80 Years Ago, Second World War Began

Poland WWII Anniversary

September 1 marks the formal start eighty years ago of the Second World War. The six-year conflict was one of the most consequential events in human history.

Your browser doesn’t support HTML5

80 Years Ago, Second World War Began


September 1 marks the formal start eighty years ago of the Second World War. The six-year conflict was one of the most consequential events in human history. Its legacy is still enormously felt today.

Many of the events that took place during the war were unprecedented. To begin with, unlike the First World War, which was fought mainly in Europe, the Second World War was truly global. It was also the most destructive conflict in history. It cost more money, damaged more property, killed more people, and caused more far-reaching changes than any other war in history.

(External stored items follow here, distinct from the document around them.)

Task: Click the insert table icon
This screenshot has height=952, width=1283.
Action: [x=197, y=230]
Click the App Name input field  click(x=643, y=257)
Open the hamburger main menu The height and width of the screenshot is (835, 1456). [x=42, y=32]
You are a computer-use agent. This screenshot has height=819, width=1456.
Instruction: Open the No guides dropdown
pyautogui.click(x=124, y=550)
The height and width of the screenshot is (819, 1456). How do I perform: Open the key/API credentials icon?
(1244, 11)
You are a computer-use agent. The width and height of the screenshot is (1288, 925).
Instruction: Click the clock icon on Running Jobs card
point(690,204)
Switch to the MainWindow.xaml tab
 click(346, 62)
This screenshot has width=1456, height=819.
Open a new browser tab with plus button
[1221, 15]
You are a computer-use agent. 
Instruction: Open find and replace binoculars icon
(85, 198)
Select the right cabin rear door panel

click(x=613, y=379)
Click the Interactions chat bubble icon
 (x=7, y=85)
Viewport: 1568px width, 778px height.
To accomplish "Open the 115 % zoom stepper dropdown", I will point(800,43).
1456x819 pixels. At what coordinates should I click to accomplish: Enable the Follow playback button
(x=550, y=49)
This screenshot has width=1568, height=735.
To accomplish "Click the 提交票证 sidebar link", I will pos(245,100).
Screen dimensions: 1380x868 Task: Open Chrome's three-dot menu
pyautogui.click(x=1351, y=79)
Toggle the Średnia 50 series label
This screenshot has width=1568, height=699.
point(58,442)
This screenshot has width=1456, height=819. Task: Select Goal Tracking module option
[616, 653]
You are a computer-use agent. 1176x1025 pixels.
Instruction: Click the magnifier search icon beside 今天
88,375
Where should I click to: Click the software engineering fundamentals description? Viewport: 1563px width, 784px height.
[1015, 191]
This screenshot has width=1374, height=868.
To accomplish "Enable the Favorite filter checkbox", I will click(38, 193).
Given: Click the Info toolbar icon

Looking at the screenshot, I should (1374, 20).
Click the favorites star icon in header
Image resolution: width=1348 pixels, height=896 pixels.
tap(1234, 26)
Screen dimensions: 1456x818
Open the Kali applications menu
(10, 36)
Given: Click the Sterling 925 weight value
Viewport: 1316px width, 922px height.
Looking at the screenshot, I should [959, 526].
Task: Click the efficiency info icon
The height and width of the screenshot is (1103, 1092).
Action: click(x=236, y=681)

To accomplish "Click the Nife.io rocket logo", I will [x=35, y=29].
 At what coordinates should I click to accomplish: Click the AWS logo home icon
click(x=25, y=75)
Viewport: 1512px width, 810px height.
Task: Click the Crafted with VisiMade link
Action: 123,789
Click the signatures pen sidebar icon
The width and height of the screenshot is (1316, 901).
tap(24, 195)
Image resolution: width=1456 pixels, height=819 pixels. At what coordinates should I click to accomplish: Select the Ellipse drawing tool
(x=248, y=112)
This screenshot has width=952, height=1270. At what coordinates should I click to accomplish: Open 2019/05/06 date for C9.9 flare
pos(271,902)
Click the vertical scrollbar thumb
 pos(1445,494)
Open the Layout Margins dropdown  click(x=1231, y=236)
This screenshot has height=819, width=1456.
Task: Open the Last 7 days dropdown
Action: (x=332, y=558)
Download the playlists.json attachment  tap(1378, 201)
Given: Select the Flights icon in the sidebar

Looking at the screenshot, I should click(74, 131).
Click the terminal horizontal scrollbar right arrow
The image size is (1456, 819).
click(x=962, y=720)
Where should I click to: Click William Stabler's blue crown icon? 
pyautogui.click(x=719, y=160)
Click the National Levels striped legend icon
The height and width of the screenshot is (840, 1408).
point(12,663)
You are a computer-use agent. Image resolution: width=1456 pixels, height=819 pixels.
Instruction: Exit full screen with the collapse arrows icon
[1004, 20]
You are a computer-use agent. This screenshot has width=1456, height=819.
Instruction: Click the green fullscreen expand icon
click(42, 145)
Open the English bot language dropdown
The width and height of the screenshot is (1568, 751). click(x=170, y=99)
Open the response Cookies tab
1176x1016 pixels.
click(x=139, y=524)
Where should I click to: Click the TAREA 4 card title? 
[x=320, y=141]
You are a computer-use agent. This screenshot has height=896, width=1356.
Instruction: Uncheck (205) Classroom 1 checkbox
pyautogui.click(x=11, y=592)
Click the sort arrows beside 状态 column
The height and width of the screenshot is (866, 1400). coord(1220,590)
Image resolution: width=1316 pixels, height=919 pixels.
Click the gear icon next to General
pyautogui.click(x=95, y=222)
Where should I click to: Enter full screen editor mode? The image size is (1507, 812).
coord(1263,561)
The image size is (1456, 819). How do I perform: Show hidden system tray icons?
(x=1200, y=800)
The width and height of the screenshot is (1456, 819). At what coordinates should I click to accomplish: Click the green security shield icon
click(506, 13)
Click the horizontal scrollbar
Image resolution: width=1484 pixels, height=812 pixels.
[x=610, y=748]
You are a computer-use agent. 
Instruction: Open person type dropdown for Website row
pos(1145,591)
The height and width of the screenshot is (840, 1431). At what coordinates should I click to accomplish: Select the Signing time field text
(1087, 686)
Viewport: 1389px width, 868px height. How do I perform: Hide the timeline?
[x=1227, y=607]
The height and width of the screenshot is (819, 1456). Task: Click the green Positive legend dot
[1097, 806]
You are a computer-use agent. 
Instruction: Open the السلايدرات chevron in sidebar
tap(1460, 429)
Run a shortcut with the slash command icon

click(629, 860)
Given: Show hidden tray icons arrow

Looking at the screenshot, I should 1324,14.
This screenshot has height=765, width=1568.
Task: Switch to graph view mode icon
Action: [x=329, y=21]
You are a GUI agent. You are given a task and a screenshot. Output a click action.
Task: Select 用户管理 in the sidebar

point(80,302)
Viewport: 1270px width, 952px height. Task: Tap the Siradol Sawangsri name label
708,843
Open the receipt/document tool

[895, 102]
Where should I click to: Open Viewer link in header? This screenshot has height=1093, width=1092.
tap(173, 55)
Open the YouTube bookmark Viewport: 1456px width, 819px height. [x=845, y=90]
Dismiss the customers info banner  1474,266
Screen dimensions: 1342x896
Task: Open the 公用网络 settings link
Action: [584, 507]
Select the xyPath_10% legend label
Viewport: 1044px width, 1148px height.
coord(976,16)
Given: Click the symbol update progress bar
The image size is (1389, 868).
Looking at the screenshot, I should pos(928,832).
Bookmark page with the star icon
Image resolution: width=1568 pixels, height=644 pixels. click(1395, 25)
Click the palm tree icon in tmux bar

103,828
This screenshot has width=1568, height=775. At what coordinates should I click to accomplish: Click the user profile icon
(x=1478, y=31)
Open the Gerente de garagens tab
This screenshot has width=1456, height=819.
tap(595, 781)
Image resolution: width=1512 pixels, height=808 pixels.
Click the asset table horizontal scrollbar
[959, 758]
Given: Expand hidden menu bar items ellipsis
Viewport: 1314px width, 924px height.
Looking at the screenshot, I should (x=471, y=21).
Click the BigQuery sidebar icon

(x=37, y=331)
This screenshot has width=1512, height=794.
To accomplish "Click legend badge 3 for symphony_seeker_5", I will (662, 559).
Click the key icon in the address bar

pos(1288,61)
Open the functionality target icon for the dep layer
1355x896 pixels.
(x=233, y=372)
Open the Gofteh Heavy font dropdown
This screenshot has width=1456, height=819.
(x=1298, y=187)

Although its exact cost in human lives is unknown, we do know that on average, between September 1, 1939 and September 2, 1945, 27,000 people were killed each day. The total number of casualties on both sides totaled between 60 and 80 million service personnel and civilians killed.

Six million of these were the victims of the Holocaust: Jews who were murdered by the Nazi regime and its collaborators solely because they were Jewish.Millions of others also died in Nazi concentration camps, but never before in human history had genocide—the annihilation of an entire people--been implemented as government policy despite the fact that it brought no economic, territorial or political advantage.

When the war ended in 1945, the world lay in ruins. Some 4 percent of the global population had been killed, and with peace the horrors and atrocities of the war came to light. Hoping to stabilize the world and ultimately prevent another such cataclysm, Allied leaders set up a new international system of norms and ideals, conceived to ensure peace, security and prosperity for all nations. This included the establishment of the United Nations which, in 1947, adopted the Universal Declaration of Human Rights; the establishment of the International Monetary Fund and the World Bank to ensure economic stability; and the North Atlantic Treaty Organization, to counter the new threat rising from a former ally.

Indeed, the Cold War between the Soviet Union and Eastern Bloc on one side, and the Western powers on the other, was a dominant factor for the next half a century, giving rise to a competition between the adversaries that resulted in the Nuclear Arms Race, the Space Race and the threat of a nuclear war.

Commemoration of the events of the Second World War are important for reminding us that it is up to each new generation to ensure that the peace and prosperity purchased so dearly with the blood and suffering of millions, is extended to future generations.